On 2/9/19 12:03 PM, Alex. F. Burr via Phys-l wrote:

From the point of view of non-professional physics, I can apply a
force and get an acceleration.

OK.

I cannot apply an acceleration and get a force.

Actually you can do that, too.

In an ordinary centrifuge, you control the rotation rate
and therefore control the acceleration. Given the mass
and the acceleration, you can infer the force.

Most of the time, in the context of the basic laws of
mechanics, when a student (or anybody else) asks
"why xxx" the best response is not "because yyy".
Instead, it is better to interpret it as "how do we
know xxx" or "how could we have predicted xxx".

Galileo famously divorced physics from philosophy:

The present does not seem to me to be an opportune time to enter into
the investigation of the cause of the acceleration of natural motion,
concerning which various philosophers have produced various opinions
.... Such fantasies, and others like them, would have to be examined
and resolved, with little gain. For the present, it suffices .... to
say that in equal times, equal additions of speed are made.

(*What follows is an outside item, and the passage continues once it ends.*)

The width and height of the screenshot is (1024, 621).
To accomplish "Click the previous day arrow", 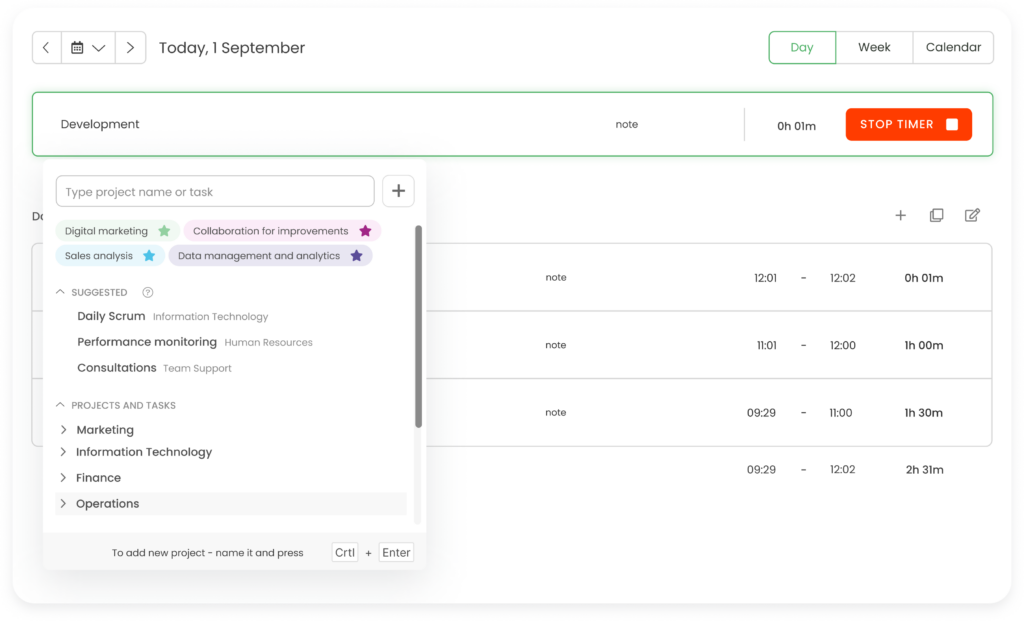I will (x=46, y=47).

That is considered Day One of modern science. Newton, having
gone to school on Galileo, made the same point more tersely.
When asked /why/ gravity behaved as it did, he said

"Hypotheses non fingo."

To repeat:
++ "How can we predict the trajectory" is a scientific question.
-- "Why does it move" is not.

===============

On 2/9/19 8:09 AM, Steve Spicklemire via Phys-l wrote:

If I throw a ball in the air, I feel it’s reasonable to say that
something “causes” it to come down.
Most of the time when I throw a ball, it goes /up/ for a while
before it comes down. What "causes" it to go up?

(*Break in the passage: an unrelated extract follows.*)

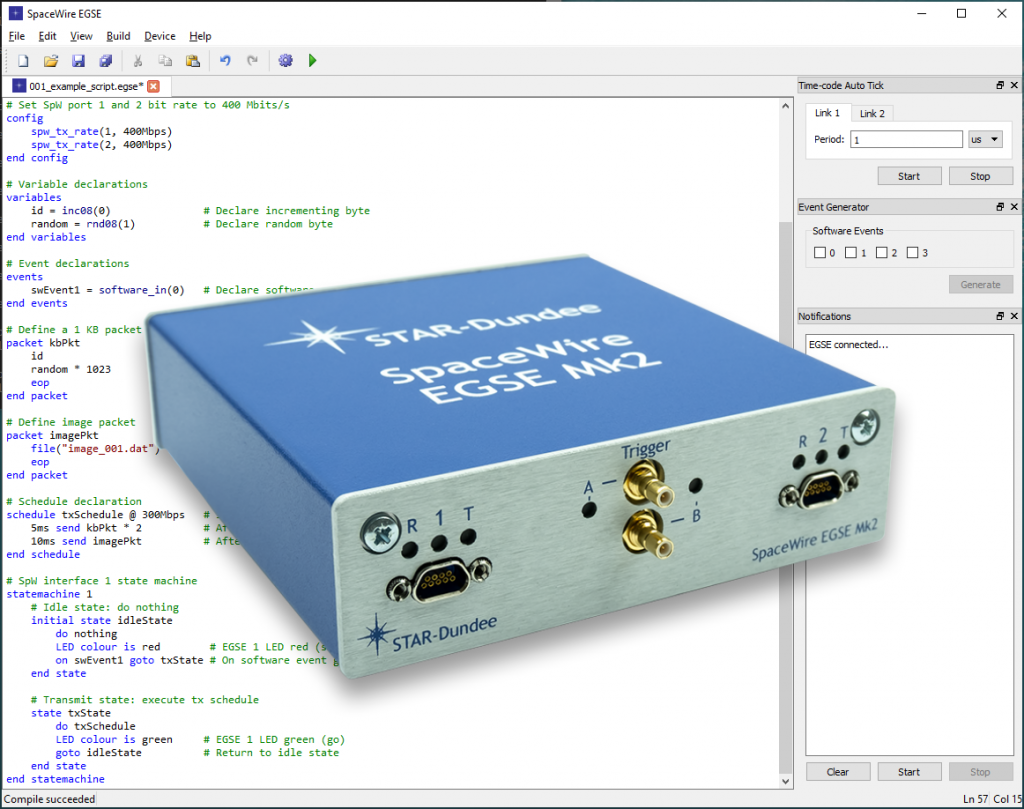1024x809 pixels.
Task: Paste from clipboard using toolbar
Action: pos(193,61)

Also, consider a pendulum. Neglect damping for a moment. It
goes down, and then it goes up again, then down again ........
Similarly, consider planetary orbits. They are a well-known
example with very low damping.

I vote with Galileo on this one.
The basic laws of mechanics say what happens.
They may or may not say how it happens.
The almost never say why it happens.

===============

Very commonly, this is taught wrongly in science classes, at
every level from third grade on up. In accordance with government
standards, students are taught to say a ball rolls downhill
"because" the energy is lower at the bottom. This is BS. In
the absence of friction, the ball will roll downhill and then
roll up the hill on the other side of the valley. If you want
it to roll down and /stay/ down, you need friction, and you
need to explain spontaneity, irreversibility, equilibrium, etc.
in terms of /entropy/ not energy. (You can construct situations
where the energy of one thing is a proxy for the entropy of
something else, but this is definitely not the general case.)